Collected data entries
####
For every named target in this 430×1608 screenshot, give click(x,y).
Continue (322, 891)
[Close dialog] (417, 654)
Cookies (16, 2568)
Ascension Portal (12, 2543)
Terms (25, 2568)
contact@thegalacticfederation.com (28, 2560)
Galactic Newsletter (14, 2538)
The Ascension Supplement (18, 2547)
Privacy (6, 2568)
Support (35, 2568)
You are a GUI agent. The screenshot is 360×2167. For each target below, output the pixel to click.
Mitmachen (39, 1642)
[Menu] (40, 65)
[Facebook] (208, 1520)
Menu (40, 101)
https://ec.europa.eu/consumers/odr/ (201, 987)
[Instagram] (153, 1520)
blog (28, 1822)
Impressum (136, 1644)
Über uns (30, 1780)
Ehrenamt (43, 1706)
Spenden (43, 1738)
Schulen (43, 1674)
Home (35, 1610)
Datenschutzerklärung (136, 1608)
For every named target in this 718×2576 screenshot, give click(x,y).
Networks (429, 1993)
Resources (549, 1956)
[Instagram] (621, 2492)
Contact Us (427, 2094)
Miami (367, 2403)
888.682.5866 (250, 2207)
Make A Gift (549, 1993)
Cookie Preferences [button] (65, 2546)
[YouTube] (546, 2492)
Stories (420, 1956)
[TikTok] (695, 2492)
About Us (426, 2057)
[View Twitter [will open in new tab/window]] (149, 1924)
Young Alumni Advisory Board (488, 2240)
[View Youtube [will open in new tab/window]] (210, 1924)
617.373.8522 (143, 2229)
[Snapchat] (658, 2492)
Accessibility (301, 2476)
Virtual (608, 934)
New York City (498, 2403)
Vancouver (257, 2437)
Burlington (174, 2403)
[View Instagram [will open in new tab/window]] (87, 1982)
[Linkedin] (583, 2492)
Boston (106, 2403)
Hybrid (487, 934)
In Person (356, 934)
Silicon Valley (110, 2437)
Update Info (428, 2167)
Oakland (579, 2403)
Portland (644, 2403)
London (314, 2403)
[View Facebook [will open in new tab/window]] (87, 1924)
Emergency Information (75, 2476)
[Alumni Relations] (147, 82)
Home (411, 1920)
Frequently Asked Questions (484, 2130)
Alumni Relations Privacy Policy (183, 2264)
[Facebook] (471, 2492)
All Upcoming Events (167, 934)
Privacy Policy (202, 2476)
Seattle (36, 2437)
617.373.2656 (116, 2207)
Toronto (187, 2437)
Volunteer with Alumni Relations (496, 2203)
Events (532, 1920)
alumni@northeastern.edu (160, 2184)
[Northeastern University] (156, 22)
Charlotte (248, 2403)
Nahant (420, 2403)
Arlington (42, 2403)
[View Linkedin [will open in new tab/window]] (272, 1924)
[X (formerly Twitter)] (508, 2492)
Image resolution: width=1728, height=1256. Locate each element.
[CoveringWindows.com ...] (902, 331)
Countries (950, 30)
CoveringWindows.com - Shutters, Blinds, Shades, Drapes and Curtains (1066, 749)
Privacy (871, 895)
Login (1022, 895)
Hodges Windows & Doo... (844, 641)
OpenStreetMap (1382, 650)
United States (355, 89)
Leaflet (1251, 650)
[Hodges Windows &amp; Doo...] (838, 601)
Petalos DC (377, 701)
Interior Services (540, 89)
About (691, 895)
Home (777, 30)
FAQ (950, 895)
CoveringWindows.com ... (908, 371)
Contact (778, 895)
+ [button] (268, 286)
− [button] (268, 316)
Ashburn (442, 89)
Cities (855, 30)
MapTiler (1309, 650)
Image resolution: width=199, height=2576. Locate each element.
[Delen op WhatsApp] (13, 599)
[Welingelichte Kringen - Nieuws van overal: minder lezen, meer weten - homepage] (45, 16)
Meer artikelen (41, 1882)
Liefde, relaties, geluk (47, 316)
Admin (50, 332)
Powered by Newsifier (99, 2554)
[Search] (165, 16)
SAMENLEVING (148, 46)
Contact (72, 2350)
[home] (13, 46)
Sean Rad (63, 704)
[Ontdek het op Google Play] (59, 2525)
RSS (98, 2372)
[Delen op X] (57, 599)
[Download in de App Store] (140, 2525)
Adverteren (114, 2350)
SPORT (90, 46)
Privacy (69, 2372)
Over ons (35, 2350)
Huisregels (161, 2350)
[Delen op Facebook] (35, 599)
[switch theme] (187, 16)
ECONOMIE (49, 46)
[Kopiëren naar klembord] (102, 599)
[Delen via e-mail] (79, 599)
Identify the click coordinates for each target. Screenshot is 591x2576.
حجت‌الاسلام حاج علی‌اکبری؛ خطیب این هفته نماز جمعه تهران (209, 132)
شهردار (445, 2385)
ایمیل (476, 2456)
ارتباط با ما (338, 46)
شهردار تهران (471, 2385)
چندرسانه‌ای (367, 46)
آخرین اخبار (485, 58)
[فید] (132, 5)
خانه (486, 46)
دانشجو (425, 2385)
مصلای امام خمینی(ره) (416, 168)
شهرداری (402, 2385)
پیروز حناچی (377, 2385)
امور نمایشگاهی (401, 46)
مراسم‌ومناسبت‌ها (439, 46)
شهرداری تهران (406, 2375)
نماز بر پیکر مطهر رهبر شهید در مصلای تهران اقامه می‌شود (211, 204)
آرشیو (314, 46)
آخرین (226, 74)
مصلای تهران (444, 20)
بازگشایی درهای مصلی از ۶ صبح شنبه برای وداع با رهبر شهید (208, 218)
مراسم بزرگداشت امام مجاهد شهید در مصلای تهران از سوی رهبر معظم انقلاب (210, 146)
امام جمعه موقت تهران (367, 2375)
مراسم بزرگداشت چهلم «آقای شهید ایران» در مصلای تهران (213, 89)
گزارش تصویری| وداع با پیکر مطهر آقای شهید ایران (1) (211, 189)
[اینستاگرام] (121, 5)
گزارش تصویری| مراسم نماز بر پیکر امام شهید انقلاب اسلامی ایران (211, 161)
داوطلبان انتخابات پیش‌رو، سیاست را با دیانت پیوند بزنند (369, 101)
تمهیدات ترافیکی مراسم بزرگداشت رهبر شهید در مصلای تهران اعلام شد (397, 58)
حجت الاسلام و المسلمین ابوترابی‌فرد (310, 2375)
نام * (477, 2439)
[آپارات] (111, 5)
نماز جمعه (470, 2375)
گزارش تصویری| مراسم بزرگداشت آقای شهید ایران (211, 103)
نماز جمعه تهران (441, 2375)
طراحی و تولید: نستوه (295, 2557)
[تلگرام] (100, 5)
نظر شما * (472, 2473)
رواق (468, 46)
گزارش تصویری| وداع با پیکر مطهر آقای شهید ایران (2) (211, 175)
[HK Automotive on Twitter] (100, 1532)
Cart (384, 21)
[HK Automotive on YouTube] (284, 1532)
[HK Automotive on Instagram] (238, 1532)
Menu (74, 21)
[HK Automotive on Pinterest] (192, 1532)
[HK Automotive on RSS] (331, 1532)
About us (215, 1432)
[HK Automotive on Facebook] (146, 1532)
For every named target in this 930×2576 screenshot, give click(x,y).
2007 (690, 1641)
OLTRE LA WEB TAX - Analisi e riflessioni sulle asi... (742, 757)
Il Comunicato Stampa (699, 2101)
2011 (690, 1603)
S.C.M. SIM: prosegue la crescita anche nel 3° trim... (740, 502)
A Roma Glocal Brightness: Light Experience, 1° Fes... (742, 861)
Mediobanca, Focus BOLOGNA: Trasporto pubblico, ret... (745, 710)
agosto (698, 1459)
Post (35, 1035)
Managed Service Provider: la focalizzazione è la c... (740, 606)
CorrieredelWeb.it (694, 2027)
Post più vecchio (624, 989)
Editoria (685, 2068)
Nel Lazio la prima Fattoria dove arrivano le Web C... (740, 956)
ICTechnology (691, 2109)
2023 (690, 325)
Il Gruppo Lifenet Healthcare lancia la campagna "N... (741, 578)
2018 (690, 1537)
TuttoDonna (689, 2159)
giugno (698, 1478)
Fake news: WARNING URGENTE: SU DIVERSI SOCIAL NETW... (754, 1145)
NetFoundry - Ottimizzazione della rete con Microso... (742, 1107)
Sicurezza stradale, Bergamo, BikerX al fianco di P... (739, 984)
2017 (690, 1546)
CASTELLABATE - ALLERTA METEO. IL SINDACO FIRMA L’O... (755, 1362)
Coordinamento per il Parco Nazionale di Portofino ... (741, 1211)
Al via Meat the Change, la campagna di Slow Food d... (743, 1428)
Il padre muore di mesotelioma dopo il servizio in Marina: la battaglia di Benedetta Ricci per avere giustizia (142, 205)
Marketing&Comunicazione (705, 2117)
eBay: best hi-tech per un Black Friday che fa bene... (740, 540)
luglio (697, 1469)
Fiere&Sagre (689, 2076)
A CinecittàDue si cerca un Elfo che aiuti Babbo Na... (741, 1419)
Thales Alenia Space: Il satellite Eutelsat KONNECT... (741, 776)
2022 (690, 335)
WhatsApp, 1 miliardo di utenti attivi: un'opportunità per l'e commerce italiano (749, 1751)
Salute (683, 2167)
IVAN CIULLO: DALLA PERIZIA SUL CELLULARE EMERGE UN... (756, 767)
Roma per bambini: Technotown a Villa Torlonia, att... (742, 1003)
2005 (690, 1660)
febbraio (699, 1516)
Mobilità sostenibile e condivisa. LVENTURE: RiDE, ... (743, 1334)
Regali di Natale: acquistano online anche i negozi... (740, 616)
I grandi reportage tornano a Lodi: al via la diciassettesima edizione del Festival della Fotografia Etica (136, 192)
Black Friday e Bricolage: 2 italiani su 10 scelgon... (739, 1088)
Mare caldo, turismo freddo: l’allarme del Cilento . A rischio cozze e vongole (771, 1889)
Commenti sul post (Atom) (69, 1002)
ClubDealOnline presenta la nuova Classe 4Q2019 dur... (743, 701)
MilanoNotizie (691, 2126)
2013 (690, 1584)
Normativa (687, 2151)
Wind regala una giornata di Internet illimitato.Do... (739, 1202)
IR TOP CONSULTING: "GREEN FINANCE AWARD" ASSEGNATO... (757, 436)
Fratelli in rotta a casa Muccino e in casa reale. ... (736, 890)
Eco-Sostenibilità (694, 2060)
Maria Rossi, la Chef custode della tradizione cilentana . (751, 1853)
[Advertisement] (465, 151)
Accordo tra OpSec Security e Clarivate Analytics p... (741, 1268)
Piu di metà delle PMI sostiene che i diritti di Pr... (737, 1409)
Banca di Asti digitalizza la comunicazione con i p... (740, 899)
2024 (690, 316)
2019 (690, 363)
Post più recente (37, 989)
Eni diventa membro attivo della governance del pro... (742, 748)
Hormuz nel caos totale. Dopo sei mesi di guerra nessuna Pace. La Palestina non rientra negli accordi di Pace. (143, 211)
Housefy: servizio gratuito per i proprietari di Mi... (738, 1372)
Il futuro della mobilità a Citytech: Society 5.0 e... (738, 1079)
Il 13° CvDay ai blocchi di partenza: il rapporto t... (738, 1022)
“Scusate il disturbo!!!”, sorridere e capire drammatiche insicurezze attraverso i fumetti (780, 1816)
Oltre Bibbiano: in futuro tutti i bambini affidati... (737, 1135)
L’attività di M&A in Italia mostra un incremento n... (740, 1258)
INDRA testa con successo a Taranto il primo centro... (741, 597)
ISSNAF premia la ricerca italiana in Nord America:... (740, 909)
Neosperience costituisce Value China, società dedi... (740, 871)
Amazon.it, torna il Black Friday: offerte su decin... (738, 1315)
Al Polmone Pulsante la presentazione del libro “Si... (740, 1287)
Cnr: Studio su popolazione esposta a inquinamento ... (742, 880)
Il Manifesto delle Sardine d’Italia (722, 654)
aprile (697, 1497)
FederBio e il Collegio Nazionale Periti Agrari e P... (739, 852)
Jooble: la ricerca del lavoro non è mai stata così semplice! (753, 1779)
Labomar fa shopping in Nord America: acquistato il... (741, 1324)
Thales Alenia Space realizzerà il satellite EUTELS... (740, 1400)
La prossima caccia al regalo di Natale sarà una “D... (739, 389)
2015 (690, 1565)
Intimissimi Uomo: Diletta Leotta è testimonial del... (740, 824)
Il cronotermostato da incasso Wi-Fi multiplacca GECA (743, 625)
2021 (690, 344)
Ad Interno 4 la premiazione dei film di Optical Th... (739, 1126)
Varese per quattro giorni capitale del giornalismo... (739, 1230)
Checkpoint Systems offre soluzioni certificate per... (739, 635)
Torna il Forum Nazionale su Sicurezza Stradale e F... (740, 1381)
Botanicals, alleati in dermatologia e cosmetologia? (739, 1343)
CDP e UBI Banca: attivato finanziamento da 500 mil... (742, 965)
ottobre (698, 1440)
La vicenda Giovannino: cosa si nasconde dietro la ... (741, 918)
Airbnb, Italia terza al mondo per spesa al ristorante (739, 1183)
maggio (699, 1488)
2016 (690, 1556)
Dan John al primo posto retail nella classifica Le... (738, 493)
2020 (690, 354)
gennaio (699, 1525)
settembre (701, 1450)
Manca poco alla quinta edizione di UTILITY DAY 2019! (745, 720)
####
EXERCISE:
Word for word, restate the lines of the data above that fall between the line holding "نام * (477, 2439)" and the line holding "A CinecittàDue si", inclusive, and no other lines.

RESULT:
نام * (477, 2439)
[آپارات] (111, 5)
نماز جمعه (470, 2375)
گزارش تصویری| مراسم بزرگداشت آقای شهید ایران (211, 103)
نماز جمعه تهران (441, 2375)
طراحی و تولید: نستوه (295, 2557)
[تلگرام] (100, 5)
نظر شما * (472, 2473)
رواق (468, 46)
گزارش تصویری| وداع با پیکر مطهر آقای شهید ایران (2) (211, 175)
[HK Automotive on Twitter] (100, 1532)
Cart (384, 21)
[HK Automotive on YouTube] (284, 1532)
[HK Automotive on Instagram] (238, 1532)
Menu (74, 21)
[HK Automotive on Pinterest] (192, 1532)
[HK Automotive on RSS] (331, 1532)
About us (215, 1432)
[HK Automotive on Facebook] (146, 1532)
For every named target in this 930×2576 screenshot, give click(x,y).
2007 (690, 1641)
OLTRE LA WEB TAX - Analisi e riflessioni sulle asi... (742, 757)
Il Comunicato Stampa (699, 2101)
2011 (690, 1603)
S.C.M. SIM: prosegue la crescita anche nel 3° trim... (740, 502)
A Roma Glocal Brightness: Light Experience, 1° Fes... (742, 861)
Mediobanca, Focus BOLOGNA: Trasporto pubblico, ret... (745, 710)
agosto (698, 1459)
Post (35, 1035)
Managed Service Provider: la focalizzazione è la c... (740, 606)
CorrieredelWeb.it (694, 2027)
Post più vecchio (624, 989)
Editoria (685, 2068)
Nel Lazio la prima Fattoria dove arrivano le Web C... (740, 956)
ICTechnology (691, 2109)
2023 (690, 325)
Il Gruppo Lifenet Healthcare lancia la campagna "N... (741, 578)
2018 (690, 1537)
TuttoDonna (689, 2159)
giugno (698, 1478)
Fake news: WARNING URGENTE: SU DIVERSI SOCIAL NETW... (754, 1145)
NetFoundry - Ottimizzazione della rete con Microso... (742, 1107)
Sicurezza stradale, Bergamo, BikerX al fianco di P... (739, 984)
2017 (690, 1546)
CASTELLABATE - ALLERTA METEO. IL SINDACO FIRMA L’O... (755, 1362)
Coordinamento per il Parco Nazionale di Portofino ... (741, 1211)
Al via Meat the Change, la campagna di Slow Food d... (743, 1428)
Il padre muore di mesotelioma dopo il servizio in Marina: la battaglia di Benedetta Ricci per avere giustizia (142, 205)
Marketing&Comunicazione (705, 2117)
eBay: best hi-tech per un Black Friday che fa bene... (740, 540)
luglio (697, 1469)
Fiere&Sagre (689, 2076)
A CinecittàDue si cerca un Elfo che aiuti Babbo Na... (741, 1419)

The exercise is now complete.